During the pandemic the bad years became awful years – the waiting list was going up like a rocket. But more recently there have been signs that this very rapid growth is finally slowing – so that the waiting list merely fails to shrink in the autumn, rather than ballooning regardless of the seasons.
It is in this context that September’s smaller-than-usual growth of 26,000 patient pathways should sit. It is better than the average growth of 100,000 per month that we saw in the three years up to July. But it is also true that the waiting list is terrible and getting worse. It just isn’t getting worse quite as rapidly.
The figures quoted above include adjustments for non-reporting trusts; the charts below do not.
Patients joined the waiting list and started new waiting time ‘clocks’ at just above pre-pandemic rates, continuing the pattern of recent months.
Patients were discharged from outpatients, or otherwise removed from the waiting list without being admitted, at above pre-pandemic rates – again continuing the pattern of recent months.
The net effect of those joiners and leavers, together with those patients who received a decision to admit (who are not captured in the data), was that the number of patients waiting without a diagnosis and decision (i.e. most of them) remained steady. I estimate that they include some 28,000 patients whose eventual diagnosis will turn out to be cancer, after a typical wait for diagnosis and decision of 44.1 weeks.
The number of patients who were treated and discharged from the admitted patient waiting list remained slightly below pre-pandemic levels, which also continues the recent trend.
Looking at the whole referral-to-treatment (RTT) waiting list, it remained broadly steady during September, but – when the lone non-reporting trust is added back in – we find that the list grew by 26,000 patient pathways as noted at the top. The red triangle shows that, even if the shape of the waiting list improved to pre-pandemic levels, the waiting list is four million patient pathways too large to restore 18 week waiting times.
Waiting times remained steady, and far too long, in September.

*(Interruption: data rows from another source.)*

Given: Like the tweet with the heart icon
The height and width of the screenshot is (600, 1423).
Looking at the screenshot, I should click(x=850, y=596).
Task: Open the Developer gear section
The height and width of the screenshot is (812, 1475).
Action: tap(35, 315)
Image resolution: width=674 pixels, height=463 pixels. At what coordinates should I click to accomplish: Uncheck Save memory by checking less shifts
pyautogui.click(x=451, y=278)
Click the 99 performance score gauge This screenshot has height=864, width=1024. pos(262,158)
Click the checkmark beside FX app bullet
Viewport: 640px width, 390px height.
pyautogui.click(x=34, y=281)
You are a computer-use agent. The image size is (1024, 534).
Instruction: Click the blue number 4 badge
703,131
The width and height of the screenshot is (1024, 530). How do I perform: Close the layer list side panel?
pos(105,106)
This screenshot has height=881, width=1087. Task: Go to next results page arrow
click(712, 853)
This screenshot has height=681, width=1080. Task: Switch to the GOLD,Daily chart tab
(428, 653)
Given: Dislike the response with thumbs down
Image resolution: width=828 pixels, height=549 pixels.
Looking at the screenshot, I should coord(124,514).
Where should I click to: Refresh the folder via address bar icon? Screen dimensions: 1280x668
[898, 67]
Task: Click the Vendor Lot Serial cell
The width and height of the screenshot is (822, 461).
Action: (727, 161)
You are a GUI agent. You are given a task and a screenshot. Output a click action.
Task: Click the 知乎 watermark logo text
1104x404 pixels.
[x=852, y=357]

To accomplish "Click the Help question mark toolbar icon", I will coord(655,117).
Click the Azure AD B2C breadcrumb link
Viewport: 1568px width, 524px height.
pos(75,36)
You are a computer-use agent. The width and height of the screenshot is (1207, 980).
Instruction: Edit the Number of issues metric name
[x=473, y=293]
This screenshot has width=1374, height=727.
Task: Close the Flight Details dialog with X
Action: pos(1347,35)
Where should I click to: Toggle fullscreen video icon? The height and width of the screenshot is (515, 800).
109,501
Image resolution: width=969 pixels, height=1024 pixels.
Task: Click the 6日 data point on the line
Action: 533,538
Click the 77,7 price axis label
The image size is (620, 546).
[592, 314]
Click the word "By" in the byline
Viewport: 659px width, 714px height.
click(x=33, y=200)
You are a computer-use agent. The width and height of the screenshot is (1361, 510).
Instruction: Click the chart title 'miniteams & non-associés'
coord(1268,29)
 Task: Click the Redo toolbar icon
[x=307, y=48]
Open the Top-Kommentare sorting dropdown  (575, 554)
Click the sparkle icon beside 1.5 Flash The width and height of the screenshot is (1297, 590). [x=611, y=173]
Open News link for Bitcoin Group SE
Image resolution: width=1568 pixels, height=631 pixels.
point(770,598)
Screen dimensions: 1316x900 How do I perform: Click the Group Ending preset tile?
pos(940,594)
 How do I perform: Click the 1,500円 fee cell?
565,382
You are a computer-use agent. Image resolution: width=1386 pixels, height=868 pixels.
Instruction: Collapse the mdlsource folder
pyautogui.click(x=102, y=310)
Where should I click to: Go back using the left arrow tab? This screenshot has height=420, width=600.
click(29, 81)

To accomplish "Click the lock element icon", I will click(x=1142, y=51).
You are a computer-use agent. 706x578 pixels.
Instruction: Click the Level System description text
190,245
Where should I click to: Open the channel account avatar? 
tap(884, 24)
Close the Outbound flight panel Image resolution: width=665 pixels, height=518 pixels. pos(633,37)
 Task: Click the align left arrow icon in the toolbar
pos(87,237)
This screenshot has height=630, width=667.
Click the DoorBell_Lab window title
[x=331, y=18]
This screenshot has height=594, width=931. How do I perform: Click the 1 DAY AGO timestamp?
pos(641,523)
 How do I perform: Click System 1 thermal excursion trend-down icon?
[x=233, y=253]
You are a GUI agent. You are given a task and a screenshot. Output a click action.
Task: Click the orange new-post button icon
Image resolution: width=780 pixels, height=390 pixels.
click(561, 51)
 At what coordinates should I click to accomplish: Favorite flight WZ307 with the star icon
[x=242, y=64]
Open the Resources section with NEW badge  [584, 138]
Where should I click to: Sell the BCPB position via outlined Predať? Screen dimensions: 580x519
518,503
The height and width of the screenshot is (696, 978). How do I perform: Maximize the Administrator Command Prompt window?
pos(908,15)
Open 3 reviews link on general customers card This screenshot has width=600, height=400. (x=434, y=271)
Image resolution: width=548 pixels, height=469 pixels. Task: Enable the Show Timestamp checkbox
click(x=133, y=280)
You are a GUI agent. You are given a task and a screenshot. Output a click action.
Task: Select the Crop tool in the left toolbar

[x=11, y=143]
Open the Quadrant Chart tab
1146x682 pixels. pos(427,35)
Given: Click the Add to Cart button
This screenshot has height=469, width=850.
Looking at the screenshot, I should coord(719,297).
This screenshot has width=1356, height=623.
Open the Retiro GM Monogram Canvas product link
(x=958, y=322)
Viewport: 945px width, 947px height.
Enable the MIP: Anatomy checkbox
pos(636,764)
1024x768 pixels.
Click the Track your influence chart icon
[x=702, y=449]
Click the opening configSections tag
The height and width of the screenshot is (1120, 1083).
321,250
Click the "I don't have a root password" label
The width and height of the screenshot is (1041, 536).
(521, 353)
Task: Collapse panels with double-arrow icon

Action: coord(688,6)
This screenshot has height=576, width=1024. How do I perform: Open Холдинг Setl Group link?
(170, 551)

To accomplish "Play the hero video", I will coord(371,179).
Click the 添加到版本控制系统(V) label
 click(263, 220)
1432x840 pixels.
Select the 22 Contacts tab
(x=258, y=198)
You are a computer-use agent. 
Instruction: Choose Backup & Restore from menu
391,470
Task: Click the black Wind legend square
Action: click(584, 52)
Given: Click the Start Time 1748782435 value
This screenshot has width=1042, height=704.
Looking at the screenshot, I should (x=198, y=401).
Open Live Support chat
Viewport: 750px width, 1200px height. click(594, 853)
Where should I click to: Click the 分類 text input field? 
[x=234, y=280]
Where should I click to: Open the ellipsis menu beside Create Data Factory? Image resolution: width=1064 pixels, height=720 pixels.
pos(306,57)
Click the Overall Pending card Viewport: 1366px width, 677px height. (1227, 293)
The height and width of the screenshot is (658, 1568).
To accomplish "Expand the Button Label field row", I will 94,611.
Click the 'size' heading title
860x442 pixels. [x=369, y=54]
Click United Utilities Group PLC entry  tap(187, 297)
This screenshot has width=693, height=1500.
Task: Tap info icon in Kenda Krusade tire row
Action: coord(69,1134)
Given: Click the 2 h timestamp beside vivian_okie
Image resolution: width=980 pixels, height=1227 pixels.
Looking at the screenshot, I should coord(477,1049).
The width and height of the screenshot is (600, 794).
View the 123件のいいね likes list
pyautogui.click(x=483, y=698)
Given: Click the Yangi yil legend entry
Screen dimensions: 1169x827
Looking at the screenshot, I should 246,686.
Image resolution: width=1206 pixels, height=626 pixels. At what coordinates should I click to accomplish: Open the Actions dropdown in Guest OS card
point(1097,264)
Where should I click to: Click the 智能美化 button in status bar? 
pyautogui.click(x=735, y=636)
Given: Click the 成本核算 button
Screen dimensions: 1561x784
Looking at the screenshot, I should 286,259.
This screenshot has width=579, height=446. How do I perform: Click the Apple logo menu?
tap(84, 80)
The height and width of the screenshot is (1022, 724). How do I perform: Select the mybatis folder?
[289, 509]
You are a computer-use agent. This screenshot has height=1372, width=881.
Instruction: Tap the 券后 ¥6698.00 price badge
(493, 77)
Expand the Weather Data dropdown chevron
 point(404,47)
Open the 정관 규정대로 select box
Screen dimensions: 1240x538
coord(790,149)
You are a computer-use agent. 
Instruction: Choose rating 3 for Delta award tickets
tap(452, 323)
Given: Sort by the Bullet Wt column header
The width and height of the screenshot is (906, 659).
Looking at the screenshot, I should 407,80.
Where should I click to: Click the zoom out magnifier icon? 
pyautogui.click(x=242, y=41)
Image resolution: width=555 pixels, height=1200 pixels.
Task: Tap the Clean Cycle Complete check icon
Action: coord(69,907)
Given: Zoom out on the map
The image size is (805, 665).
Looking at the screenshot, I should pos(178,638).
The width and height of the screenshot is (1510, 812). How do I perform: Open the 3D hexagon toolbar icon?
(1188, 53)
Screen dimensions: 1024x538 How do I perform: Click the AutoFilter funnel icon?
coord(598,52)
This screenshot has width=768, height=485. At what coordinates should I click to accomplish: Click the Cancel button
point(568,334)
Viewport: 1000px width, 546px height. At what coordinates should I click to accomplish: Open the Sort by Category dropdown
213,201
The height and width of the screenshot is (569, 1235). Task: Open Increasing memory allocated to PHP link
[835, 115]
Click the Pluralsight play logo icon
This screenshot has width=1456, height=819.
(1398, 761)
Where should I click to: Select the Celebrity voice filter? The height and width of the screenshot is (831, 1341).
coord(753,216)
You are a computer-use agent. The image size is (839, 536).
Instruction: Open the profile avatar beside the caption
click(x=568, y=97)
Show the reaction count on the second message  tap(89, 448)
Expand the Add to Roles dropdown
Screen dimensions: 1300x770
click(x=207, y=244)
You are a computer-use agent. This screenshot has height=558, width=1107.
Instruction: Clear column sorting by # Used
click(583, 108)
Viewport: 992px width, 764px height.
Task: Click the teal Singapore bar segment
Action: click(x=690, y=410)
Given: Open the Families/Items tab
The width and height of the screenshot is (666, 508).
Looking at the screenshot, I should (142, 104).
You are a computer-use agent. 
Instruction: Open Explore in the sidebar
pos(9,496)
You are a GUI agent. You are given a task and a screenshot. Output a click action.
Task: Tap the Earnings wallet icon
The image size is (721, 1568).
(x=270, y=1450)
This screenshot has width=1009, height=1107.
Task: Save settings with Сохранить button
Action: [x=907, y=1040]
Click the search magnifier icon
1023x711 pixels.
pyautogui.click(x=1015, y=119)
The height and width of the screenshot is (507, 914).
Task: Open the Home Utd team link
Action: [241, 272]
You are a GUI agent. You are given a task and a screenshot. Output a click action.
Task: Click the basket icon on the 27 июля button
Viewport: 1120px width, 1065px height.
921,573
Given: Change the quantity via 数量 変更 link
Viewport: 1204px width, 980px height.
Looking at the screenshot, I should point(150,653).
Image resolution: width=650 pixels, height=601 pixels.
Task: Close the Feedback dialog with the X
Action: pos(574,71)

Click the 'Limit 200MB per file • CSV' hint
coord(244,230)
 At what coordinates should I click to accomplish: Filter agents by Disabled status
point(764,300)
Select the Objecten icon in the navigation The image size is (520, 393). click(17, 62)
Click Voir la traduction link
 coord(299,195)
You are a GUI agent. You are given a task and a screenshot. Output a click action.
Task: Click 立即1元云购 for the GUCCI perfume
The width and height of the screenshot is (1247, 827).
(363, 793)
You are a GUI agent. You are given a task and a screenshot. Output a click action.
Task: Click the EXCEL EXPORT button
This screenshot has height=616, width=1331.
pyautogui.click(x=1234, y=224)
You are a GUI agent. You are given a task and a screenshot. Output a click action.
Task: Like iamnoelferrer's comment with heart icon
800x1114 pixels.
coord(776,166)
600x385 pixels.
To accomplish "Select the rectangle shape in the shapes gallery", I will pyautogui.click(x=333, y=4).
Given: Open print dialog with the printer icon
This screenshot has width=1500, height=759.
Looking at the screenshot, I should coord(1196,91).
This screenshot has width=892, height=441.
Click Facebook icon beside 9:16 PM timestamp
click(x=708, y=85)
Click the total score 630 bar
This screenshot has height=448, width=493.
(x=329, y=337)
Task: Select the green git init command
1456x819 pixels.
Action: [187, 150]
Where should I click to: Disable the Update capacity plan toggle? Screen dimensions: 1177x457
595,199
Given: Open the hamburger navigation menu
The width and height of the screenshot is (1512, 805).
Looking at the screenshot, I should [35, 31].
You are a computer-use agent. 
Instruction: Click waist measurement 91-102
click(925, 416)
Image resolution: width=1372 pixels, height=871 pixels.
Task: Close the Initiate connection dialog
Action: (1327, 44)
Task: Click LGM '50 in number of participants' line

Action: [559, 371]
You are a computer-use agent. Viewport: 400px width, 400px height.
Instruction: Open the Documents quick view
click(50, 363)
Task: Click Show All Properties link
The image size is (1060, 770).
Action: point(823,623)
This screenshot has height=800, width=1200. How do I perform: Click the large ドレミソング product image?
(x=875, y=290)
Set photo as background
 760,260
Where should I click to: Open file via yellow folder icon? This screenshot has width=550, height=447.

Long waiting times are either caused by an excessively large waiting list (which we looked at above), or by some patients being treated faster than others (which the next chart examines), or both. We can see that the order in which patients were treated remained significantly worse than pre-pandemic, and the main driver of this at national level is the variation in waiting time pressures across different clinical services at different hospitals. And we saw above that the waiting list is far too big as well.
The waiting time pressures vary between one specialty and another at national level. Neurosurgery has the longest waits, elderly medicine has the shortest, and waits are generally shorter in medical specialties (which have high rates of clinically urgent patients and are predominantly outpatient-based) than they are in surgery.
Looking at the nearly three thousand local specialties at hospital providers across the country, we can see that the very longest waiting times have reduced over the last year in response to the targets, but otherwise waiting times remain very long, and much longer than the 18 week standard which is still a legal requirement.
Referral-to-treatment data up to the end of October is due out at 9:30am on Thursday 14th December.